Therefore “willfully” could not be read to mean a knowing violation under the FCRA because subsection § 1681n(a)(1)(B) spelled out the penalties for a knowing violation, and those penalties differed from those in § 1681n(a)(1)(A). The FBAR statute at issue here makes no such distinction. It does not provide for certain penalties for “knowing” violations as a subset of “willful” violations. See supra at p.21. The language of the FCRA was crucial to the Supreme Court's conclusion that willful, as used therein, was not meant to be limited to knowing violations.

Further, the tax law prior to FBAR cases was well-settled that one is not deemed to know what is on their tax return — this principle was always an exception to the general rule that one is deemed to know the law. See Cheek v. United States, 498 U.S. 192, 201 (1991). Cheek examined the meaning of “willfully” as it is used in 26 U.S.C. §§ 7201 and 7203. The Court in Cheek explained that “[t]he proliferation of statutes and regulations has sometimes made it difficult for the average citizen to know and comprehend the extent of the duties and obligations imposed by the tax laws.” Id. at 200. In fact, it is the complexity of the tax laws that prompted the Court to “carve out” an exception — that is, the interpretation of “willfully to mean a knowing violation” — to the traditional rule that ignorance of the law or a mistake of law is no defense to criminal prosecution. In Cheek, the Court discussed a previous line of criminal tax cases that “construed the willfulness requirement in the criminal provisions of the Internal Revenue Code to require proof of knowledge of the law.” Cheek, 498 U.S. at 205. The Court went on to say that “[t]his was because 'in our complex tax system, uncertainty often arises even among taxpayers who earnestly wish to follow the law,' and '[i]t is not the purpose of the law to penalize difference of opinion or innocent errors made despite the exercise of reasonable care.'” Id., citing United States v. Bishop, 412 U.S. 346, 360-61 (1973) (quoting Spies v. United States, 317 U.S. 492, 496 (1943)). In United States v. Murdock, 290 U.S. 389 (1933), the Court interpreted the term “willfully” as used in the criminal tax statutes generally to mean “an act done with a bad purpose” or “with an evil motive.” 290 U.S. at 394-395.

In order to establish willfulness, the government should be required to show that Bedrosian had a specific intent to violate the statute at issue, that the law imposed a duty on Bedrosian, that he knew of this duty, and that he voluntarily and intentionally violated that duty. See Cheek, 498 U.S. at 201. The government should not be permitted to rely on a taxpayer's mistake or misunderstanding of a “complex tax system” to support a willful violation.

**SUPPLIED MATERIAL:**

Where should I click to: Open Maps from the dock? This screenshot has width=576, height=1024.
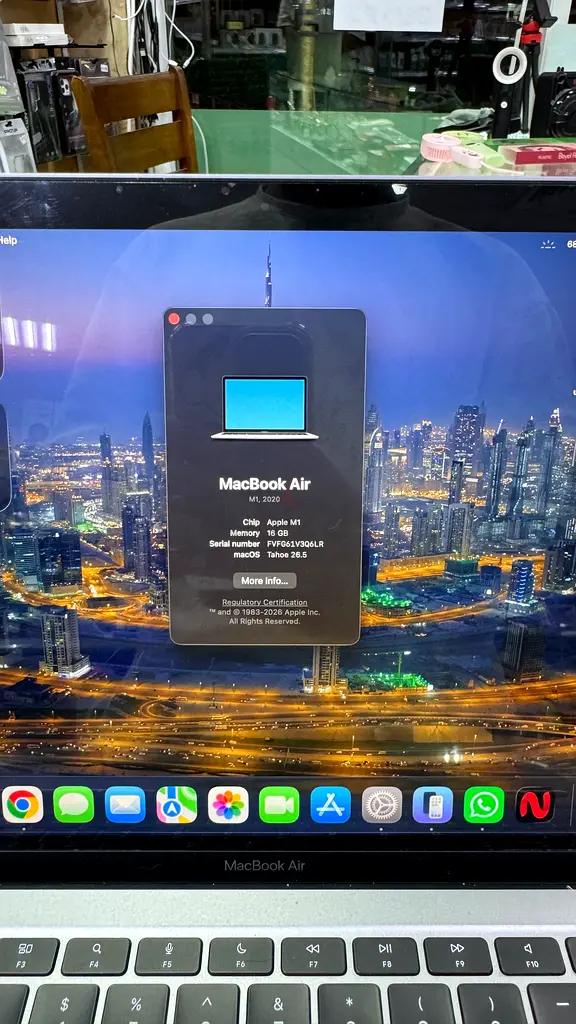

**SET TASK:**
In the passage on willfulness, why did the Court in Cheek "carve out" an exception to the rule that ignorance of the law is no defense? Answer in one to three sentences.

**SOLUTION BELOW:**
The Court made the exception because the tax laws are complex. The growing number of statutes and regulations makes it hard for the average citizen to understand their duties, and uncertainty arises even among taxpayers who earnestly wish to follow the law. The law is not meant to penalize differences of opinion or innocent errors made despite reasonable care.